When Marcia Flicker, Ph.D., an associate professor of marketing at the Gabelli School of Business, heard that some hotel chains were denying customers refunds in the first weeks of the COVID-19 outbreak and that some cruise lines had simply gone radio silent, she was disappointed, but not surprised.
The way companies deal with consumers in times like these is a form of marketing, Flicker said, and a critical one at that.
“Marketing should be the function that attracts future cash flow, and if you burn your customers now, when they’re feeling so vulnerable already, it’s going to be very hard to get them back,” she said.
“We believe marketing should be a force for good, and should be creating value for potential customers as well as the firm, with a long-term perspective on society at large.”
Flicker, the communication strategist for the Gabelli School of Business’ Center for Positive Marketing, said that certain industries, such as the travel industry, are more sensitive to price variations and customers might be willing in the future to patronize these companies even if they felt wronged by them now. But the center’s quantitative research into consumer’s attitudes shows that a crisis is exactly the time when companies would do best to be upfront and treat customers well.
“The current situation has been likened to the Great Recession, which is when we started doing our annual research on how marketing contributes to consumer well-being. At that time, we found that the needs that consumers felt were most important to them were protection and security, and financial services ranked high because they relied on them to give them credit and help them manage their family own cash flow until the economy recovered,” she said.

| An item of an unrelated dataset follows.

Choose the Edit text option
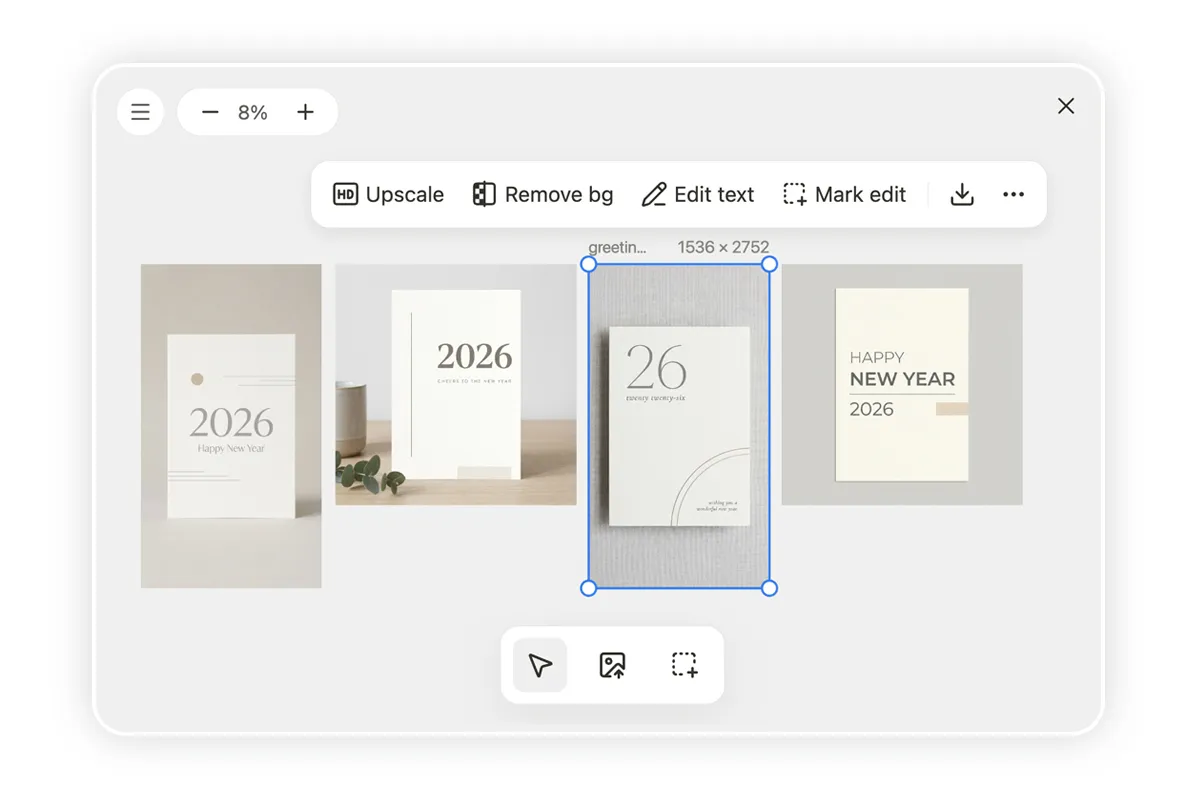tap(697, 194)
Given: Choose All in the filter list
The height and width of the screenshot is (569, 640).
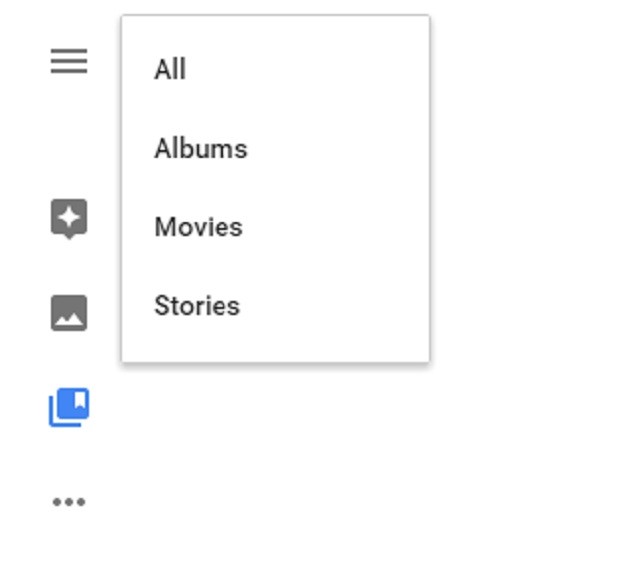Looking at the screenshot, I should click(276, 69).
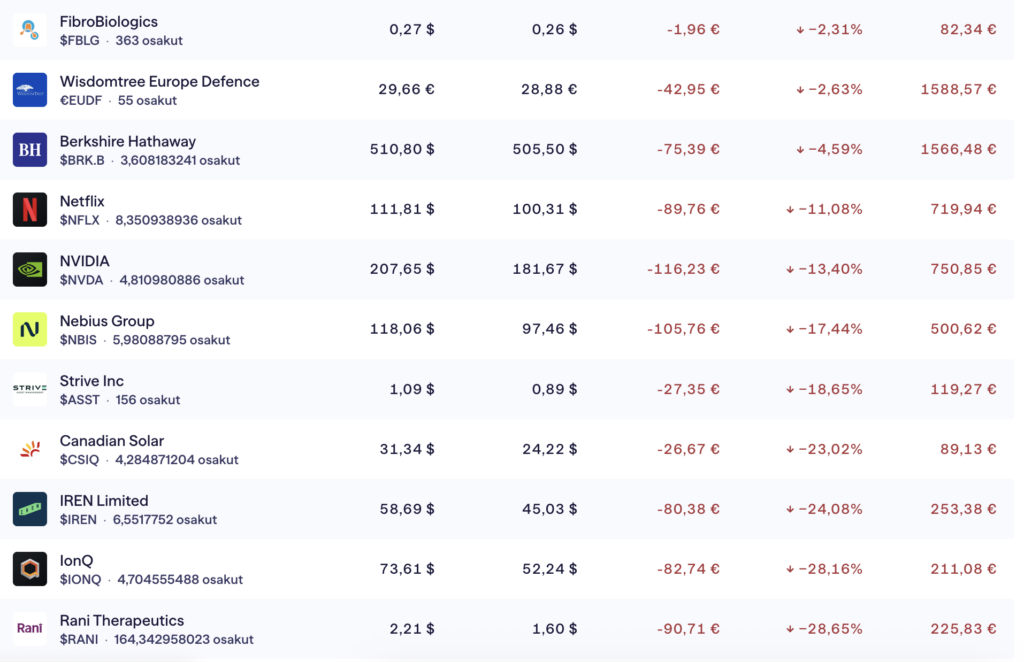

While it was understandable that many companies took some time before they were able figure out how to move forward, and did not want to prematurely make announcements, Flicker said the best reactions were the ones that acknowledged the uncertainty.
“A good thing is to at least say to your customers, ‘We’re working on this,’ not go into radio silence,” she said.
Small examples of good practice during this pandemic abound, she said, from a high-end steak restaurant near her Manhattan apartment that quickly embraced delivery after shunning it for years, to Fresh Direct’s decision to cease [taking back]its delivery bags from customers, lest it endanger its employees.
Despite the uncertainty surrounding nearly all businesses right now, they should still show a good faith effort to do right by their customers.
“With global marketing, the supply chains are getting a little bit more normal now that China seems to have conquered the beast, but at the local end, we’ve got store closing and disruptions. So nobody knows what the new normal will be,” she said.
“The concepts are still going to be the same though. If people see you’re trying your best and it’s not all about ‘What can I get out of it,’ you’ll win some hearts and minds.”